Helen Assafemenkia, from Ethiopia, who has been at Lindela for a month, was arrested at the airport because her visa was invalid. She takes me on a quick, proud tour of the clean showers, toilets and dormitories in the women's section.

Despite concerns by Mapisa-Nqakula about the effects of the recent feminisation of immigration, the women I speak to say they have no experience of trafficking or even sexual harassment by men.

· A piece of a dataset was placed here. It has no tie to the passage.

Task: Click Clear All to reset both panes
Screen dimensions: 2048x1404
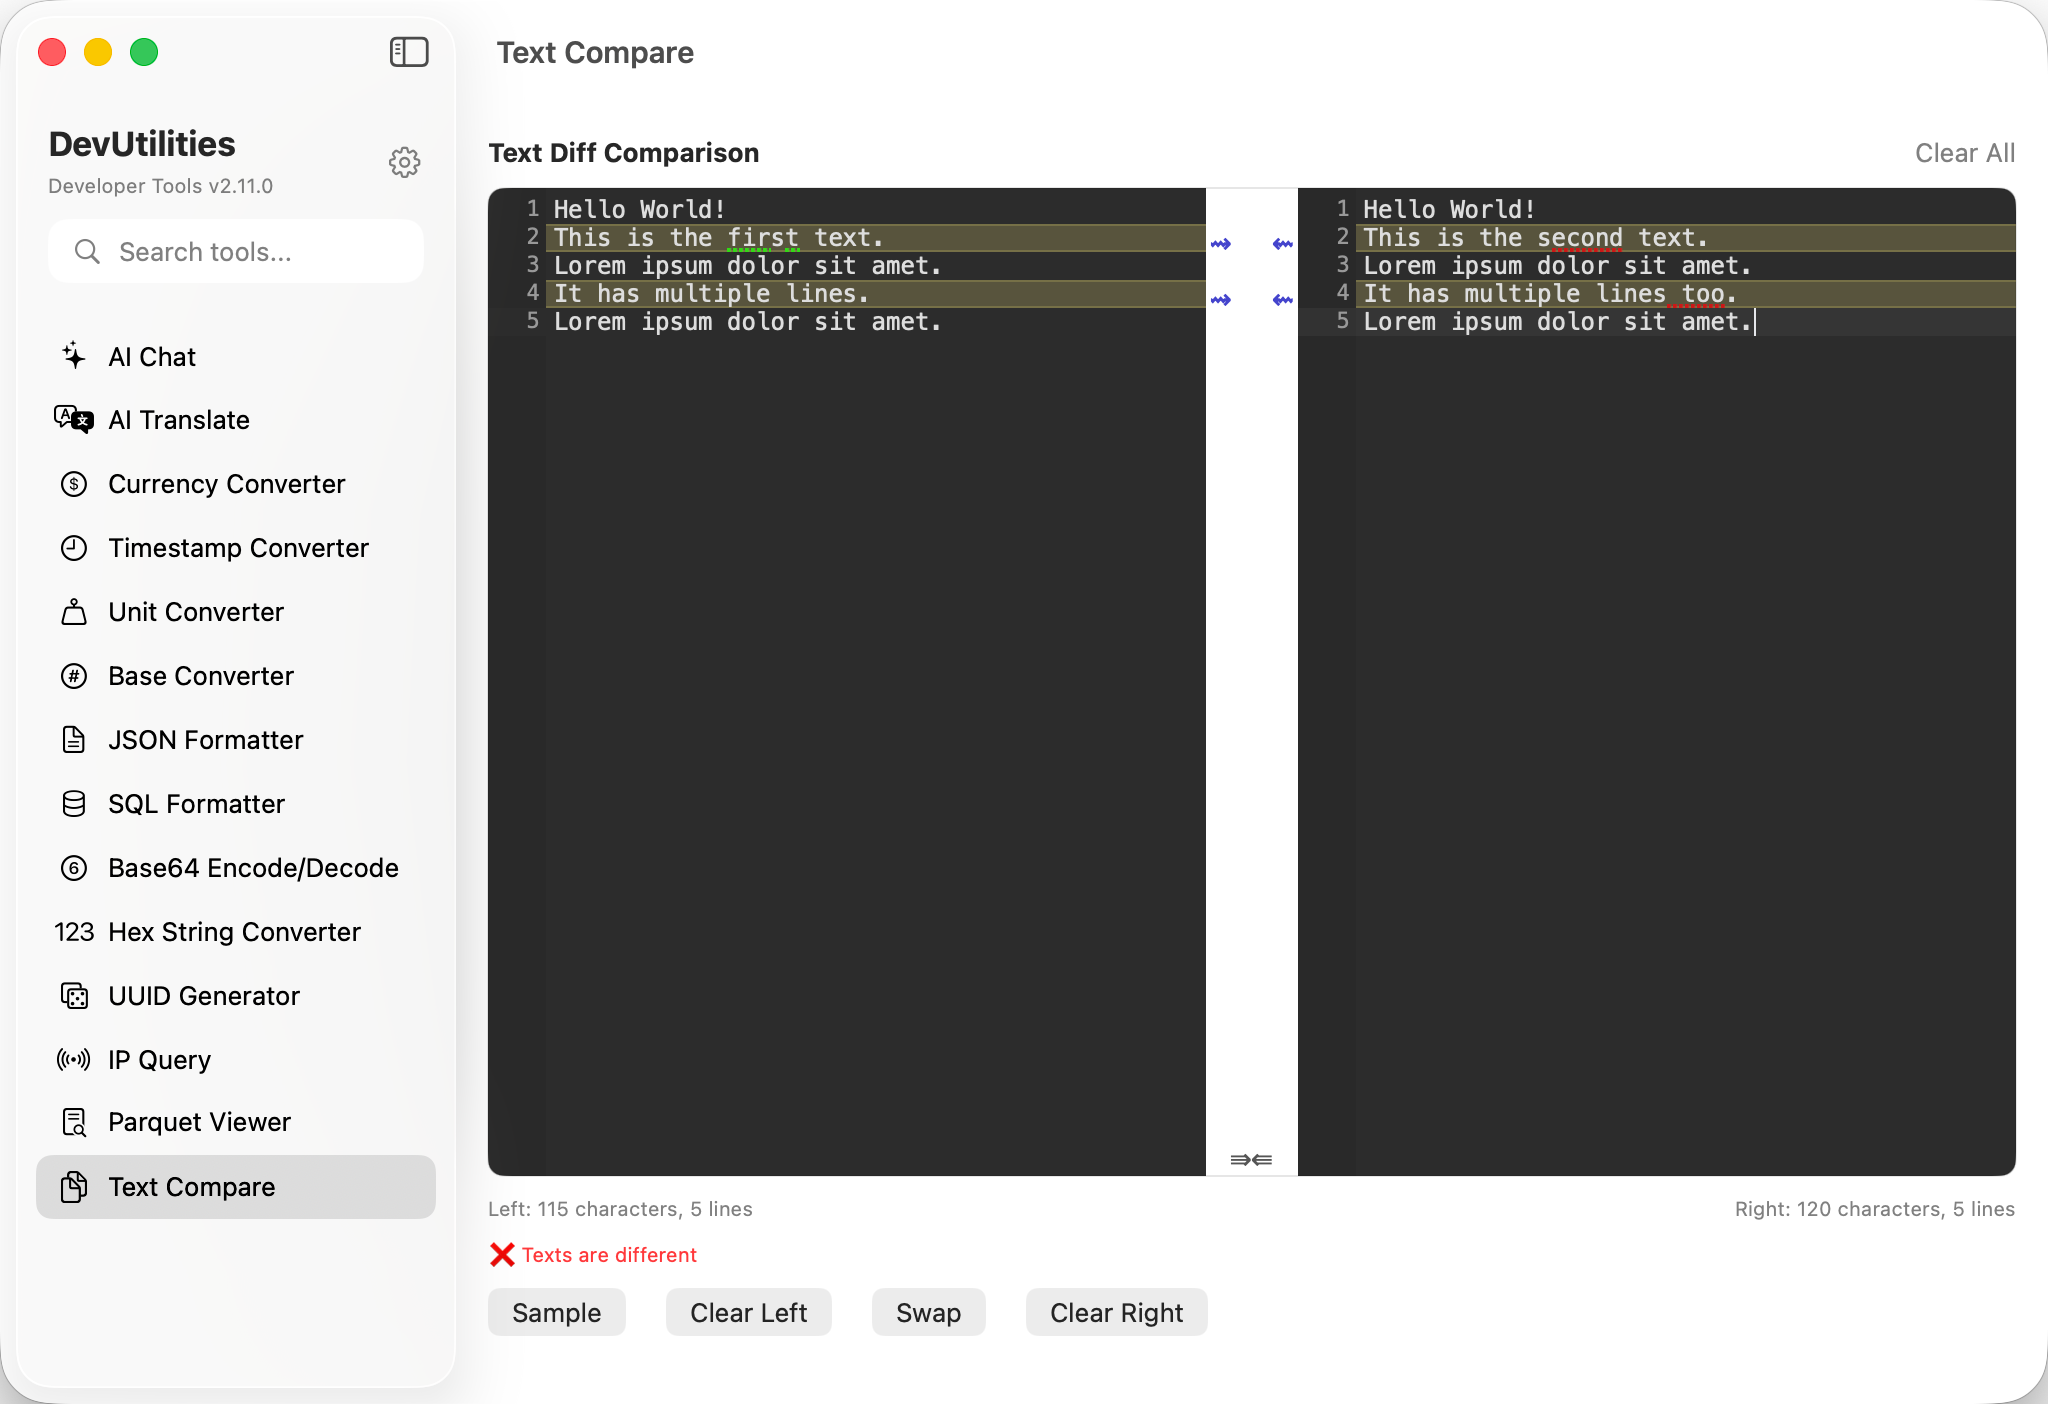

The kitchen gleams. Sample meals are frozen, in case of contamination. I see now why I was warned: "Don't go this side of food, madam." The trolleys of mealie pap, mince and a gelatinous potato and cabbage dish are not appetising. At the kitchen hatch hungry hands grab their plates with bread, fruit and a livid-looking orange 'juice'.

I have heard repeatedly that the food causes allergic reactions, rashes and gastric discomfort.

Doctor Mohammed Said Khota, still the sole doctor on duty, and on 24-hour standby, says he is saddened by the complaints that the medical facility at Lindela is inadequate.

"The sisters who work here are so good. People don't realise that we work in a clinic and not a hospital." He says his staff are able to contain the flus, sore throats and upper respiratory infections that dog the inmates. Pneumonia patients are referred to hospitals.

Yes, many die, he says. More than 100 people visit the clinic daily. The government's Khomanani Aids educational posters grace the women's two-bed section, but Khota says suspected Aids patients, who present with the obvious manifestations of thrush and lower chest infections, are recommended for deportation.

The same applies to the mentally infirm. A patient referred from Sterkfontein has just been sent away. Nonetheless, playing netball in the women's courtyard is Pailisa Rasile, 29, from the DRC, a resident who says she cannot remember when she arrived at Lindela. She is known among her fellow inmates to have long been deserted by reason.

For all its control rooms, its new systems, its commissions of inquiry, its check on corruption and abuse, Lindela fails in many ways to serve the people who are brought under its care.

Anne Wanjiru Mugo, 32, a Kenyan, came to Lindela two months ago, after two years in South Africa where she managed to get jobs in restaurants.

Her documentation was invalid.

"I came here to seek asylum, "she says. "They don't want to release me, they don't want to deport me, they don't want to give me asylum."

Van Garderen says that the Refugees Act states specifically that an asylum seeker who has entered the country illegally for purposes of asylum may not be penalised.

Lawyers for Human Rights' suggestion that the Immigration Act needs to become more rights-based and less control-based, would eventually change perceptions. Fears that immigrants flocking to the perceived Motherland will subsume the South African economy are not necessarily founded.

The Immigration Act focuses on highly qualified professionals and corporate workers, but Van Garderen points out that regional migration would be a stimulus to the economy. If undocumented people were legalised, he says, think of the money that could be saved.

Think too of the unfathomable cost of human anguish.